== Supplied passage ==

Barangay, SK officials to get shorter terms following SC ruling on grassroots elections
MANILA, Philippines—With the decision of the Supreme Court (SC) that declared unconstitutional the law that rescheduled barangay and Sangguniang Kabataan (SK) elections, originally set for Dec. 5, 2022, to Oct. 30, 2023, the winners of the October elections will have a shorter term.
Last year, Republic Act (RA) No. 11935 was signed into law by President Ferdinand Marcos Jr., giving sitting barangay and SK officials almost a year of extended office, but the law was assailed at the SC.
The SC later declared that the free and meaningful exercise of the right to vote, as protected and guaranteed by the 1987 Constitution, required the conduct of “genuine periodic elections,” which should be held at intervals not excessively long.
The village and youth elections, as mandated by law, are supposed to happen every three years, but delays and postponements have resulted in officials holding office for up to five years.
Since 2016, the grassroots elections have already been postponed four times—2016, through RA No. 10923; 2017, through RA No. 10952; 2019, through RA No. 11462; and 2022, through RA No. 11935.
The last barangay and SK elections were held in May 2018.
As the SC said, the succeeding barangay and SK elections after the one on Oct. 30, 2023 shall be held on the first Monday of December 2025 and every three years thereafter, pursuant to RA 11462.
There will still be an election on Oct. 30, 2023 as the SC “recognized the existence of RA 11935 as an operative fact which had consequences and effects that cannot be reversed nor ignored.”
But since there will be village and youth elections in 2025, new officials who will be elected this year will only have two years in office instead of three, which is mandated by law.

===
== Given entries ==

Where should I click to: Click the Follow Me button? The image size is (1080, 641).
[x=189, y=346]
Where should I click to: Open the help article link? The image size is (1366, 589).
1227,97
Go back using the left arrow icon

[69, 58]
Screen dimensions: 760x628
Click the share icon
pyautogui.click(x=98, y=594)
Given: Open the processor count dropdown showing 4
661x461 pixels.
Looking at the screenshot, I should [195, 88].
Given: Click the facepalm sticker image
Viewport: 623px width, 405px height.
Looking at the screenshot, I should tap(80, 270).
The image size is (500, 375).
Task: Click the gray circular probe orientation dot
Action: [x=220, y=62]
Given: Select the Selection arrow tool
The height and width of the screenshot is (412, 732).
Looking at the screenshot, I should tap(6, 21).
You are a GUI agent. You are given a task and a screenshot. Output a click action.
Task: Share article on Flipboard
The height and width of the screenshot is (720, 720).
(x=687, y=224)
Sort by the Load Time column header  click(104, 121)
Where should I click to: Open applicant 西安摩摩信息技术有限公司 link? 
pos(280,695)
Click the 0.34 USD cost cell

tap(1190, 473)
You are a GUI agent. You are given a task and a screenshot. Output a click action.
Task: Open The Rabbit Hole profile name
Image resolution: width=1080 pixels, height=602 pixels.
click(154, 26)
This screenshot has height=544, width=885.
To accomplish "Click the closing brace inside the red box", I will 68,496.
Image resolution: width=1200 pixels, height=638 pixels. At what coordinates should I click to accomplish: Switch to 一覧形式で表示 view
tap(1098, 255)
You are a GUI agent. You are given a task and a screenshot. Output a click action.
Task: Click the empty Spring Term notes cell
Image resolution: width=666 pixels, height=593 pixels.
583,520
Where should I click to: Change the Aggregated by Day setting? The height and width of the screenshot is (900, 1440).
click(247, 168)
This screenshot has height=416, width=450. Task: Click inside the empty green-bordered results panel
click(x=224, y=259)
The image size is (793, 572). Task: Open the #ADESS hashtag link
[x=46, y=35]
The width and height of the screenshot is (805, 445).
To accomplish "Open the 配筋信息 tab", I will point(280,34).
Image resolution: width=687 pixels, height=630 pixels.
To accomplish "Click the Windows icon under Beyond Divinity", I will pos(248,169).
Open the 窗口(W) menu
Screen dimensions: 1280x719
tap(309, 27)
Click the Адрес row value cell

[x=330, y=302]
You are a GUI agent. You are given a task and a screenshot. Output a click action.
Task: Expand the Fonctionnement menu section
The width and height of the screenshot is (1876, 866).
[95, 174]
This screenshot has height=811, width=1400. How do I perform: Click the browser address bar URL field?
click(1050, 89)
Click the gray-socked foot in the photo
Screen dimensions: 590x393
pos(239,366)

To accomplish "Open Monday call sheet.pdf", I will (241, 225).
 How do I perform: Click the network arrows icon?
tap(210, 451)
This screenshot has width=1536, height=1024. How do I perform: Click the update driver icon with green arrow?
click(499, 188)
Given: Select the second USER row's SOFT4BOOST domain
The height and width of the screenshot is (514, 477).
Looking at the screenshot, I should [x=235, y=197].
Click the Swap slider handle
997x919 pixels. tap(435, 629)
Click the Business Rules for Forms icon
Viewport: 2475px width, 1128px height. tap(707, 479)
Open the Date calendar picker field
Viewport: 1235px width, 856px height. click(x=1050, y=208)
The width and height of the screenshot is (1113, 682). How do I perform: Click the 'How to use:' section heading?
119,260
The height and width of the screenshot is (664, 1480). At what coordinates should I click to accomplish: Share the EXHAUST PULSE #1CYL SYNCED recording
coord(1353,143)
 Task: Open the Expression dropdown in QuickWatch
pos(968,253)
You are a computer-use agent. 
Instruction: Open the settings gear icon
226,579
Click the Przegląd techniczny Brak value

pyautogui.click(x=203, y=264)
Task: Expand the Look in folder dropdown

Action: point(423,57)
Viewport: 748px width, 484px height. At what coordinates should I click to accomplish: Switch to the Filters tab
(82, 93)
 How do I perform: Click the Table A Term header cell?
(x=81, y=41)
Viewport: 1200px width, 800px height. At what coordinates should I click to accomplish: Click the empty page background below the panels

===

◆ Exercise 1: According to the article on the Supreme Court ruling, when were the last barangay and SK elections held?
◆ Exercise 2: List every Republic Act number cited in the article on the Supreme Court ruling.

◆ Answer area 1: May 2018

◆ Answer area 2:
- RA No. 10923
- RA No. 10952
- RA No. 11462
- RA No. 11935